Work order: Every line from the one holding "Click the WooCommerce logo icon" through the final line of the entries is to be reproduced exactly, and no other line.

Stored records:

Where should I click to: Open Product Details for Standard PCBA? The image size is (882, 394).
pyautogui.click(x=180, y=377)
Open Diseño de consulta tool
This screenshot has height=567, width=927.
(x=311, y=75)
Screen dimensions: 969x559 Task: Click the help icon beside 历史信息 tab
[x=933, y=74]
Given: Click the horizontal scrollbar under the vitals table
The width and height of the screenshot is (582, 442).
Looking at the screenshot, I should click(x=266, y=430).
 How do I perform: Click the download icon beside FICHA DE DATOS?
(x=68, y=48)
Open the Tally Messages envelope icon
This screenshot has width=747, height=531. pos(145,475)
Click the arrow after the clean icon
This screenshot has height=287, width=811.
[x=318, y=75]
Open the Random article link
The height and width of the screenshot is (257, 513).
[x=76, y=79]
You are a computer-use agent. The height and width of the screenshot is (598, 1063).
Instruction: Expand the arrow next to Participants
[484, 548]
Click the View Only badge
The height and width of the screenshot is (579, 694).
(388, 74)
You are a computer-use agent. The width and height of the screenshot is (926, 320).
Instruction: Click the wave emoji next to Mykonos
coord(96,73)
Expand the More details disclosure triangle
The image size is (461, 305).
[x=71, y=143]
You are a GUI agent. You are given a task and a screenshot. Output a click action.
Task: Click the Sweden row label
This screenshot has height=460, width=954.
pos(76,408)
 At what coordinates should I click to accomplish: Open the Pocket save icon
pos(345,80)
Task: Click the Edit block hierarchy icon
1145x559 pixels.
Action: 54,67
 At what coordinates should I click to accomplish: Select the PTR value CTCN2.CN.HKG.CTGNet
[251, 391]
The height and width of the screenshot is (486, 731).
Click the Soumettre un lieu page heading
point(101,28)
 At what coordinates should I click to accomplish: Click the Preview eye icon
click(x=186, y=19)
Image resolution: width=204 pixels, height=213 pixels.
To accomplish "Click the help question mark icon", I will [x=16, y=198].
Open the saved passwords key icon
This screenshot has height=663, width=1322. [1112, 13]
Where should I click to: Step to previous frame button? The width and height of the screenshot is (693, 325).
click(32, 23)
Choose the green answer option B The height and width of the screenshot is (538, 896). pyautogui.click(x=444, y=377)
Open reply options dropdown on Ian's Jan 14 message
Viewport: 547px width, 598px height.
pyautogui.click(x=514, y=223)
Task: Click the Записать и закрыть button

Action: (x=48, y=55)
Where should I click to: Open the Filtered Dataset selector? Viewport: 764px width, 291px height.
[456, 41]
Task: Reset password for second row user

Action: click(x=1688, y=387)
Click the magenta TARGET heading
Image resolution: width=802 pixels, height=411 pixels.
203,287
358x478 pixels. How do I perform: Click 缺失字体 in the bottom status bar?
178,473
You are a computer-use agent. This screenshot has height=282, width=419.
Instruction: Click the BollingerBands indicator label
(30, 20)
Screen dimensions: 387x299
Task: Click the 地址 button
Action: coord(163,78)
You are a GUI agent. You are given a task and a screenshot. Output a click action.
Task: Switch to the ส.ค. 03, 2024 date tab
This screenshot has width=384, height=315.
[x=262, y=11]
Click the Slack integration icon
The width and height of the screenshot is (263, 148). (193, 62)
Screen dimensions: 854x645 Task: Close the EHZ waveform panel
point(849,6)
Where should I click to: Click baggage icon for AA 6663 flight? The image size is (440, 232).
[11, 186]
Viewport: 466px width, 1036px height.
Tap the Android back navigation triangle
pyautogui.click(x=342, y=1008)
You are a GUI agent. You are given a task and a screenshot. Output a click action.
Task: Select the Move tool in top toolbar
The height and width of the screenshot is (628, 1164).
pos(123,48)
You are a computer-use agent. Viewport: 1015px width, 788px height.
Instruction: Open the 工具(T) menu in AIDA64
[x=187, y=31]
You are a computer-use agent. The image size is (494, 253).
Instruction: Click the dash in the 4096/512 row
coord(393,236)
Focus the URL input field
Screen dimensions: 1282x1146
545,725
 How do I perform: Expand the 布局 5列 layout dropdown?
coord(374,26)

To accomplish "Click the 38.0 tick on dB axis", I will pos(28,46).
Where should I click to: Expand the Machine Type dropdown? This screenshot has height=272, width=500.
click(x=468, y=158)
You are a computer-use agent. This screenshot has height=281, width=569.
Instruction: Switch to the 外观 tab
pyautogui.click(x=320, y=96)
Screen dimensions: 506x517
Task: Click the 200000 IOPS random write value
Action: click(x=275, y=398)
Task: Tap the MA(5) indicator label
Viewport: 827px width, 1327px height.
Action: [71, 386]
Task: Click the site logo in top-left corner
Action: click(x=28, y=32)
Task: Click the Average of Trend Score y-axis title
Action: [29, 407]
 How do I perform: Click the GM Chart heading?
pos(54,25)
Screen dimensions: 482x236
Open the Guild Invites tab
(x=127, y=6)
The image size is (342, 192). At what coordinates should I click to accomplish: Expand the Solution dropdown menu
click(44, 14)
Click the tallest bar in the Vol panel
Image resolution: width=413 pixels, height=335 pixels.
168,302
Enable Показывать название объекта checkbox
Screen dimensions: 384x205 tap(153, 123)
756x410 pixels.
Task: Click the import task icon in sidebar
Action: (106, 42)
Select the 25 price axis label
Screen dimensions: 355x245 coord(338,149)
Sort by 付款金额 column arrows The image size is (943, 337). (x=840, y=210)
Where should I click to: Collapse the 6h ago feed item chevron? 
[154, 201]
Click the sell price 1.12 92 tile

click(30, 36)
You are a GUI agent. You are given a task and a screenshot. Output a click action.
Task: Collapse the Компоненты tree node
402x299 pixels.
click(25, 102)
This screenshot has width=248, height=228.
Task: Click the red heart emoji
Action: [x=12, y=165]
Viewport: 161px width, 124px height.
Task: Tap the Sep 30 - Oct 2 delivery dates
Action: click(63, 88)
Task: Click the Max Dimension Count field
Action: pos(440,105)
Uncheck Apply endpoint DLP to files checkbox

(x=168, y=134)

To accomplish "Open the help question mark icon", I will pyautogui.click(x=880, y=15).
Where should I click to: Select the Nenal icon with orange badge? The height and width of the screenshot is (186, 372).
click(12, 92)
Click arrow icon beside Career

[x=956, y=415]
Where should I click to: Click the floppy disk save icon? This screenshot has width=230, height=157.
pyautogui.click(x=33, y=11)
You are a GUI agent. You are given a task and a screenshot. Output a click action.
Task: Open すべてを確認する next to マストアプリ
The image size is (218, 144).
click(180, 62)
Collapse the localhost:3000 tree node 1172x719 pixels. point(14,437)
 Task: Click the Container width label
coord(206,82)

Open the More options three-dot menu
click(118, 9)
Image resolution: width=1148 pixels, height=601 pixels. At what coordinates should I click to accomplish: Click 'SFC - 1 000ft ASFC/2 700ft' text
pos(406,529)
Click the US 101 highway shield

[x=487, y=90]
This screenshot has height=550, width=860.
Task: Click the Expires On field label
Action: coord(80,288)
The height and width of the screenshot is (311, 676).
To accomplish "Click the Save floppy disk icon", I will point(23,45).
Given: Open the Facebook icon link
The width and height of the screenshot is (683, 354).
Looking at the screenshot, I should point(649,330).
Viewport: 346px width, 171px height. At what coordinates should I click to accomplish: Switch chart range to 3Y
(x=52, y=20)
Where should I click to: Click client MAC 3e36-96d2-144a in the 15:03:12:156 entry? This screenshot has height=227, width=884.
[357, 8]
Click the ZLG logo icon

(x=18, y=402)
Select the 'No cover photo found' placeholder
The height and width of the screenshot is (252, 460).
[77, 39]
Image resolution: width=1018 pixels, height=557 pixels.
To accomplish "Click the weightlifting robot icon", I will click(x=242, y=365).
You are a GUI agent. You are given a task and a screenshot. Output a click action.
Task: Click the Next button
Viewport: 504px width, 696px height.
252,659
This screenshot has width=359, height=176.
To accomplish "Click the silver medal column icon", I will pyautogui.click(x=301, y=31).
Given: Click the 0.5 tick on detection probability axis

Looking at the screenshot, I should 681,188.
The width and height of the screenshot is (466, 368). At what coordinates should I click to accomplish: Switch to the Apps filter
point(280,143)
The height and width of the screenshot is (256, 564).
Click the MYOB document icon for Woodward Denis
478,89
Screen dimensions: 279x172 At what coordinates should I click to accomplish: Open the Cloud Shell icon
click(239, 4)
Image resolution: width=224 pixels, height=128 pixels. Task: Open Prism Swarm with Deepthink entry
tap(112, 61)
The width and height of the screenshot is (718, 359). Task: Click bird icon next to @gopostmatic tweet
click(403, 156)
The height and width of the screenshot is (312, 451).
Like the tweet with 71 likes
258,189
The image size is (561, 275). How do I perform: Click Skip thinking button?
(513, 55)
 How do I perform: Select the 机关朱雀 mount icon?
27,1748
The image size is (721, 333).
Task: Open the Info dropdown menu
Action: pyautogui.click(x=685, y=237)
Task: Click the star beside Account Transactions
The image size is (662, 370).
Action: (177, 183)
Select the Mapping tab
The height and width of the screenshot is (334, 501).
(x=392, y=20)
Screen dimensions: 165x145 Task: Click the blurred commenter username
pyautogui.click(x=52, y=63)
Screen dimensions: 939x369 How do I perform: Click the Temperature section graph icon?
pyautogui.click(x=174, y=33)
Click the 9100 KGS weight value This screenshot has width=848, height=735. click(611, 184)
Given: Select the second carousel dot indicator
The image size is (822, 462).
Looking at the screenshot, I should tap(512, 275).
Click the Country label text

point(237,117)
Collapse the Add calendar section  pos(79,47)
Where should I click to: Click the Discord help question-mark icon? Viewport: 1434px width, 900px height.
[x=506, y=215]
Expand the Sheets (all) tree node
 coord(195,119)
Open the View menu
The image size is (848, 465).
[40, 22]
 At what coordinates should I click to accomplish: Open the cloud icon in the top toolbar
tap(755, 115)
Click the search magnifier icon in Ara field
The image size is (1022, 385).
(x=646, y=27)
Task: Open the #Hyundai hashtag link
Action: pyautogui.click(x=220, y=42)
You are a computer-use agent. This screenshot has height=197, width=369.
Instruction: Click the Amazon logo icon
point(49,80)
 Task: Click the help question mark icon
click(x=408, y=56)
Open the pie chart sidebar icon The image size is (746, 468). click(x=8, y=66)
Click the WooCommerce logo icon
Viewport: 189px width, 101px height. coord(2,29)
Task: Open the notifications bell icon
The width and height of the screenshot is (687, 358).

Written response:
Click the WooCommerce logo icon
Viewport: 189px width, 101px height. coord(2,29)
Task: Open the notifications bell icon
The width and height of the screenshot is (687, 358).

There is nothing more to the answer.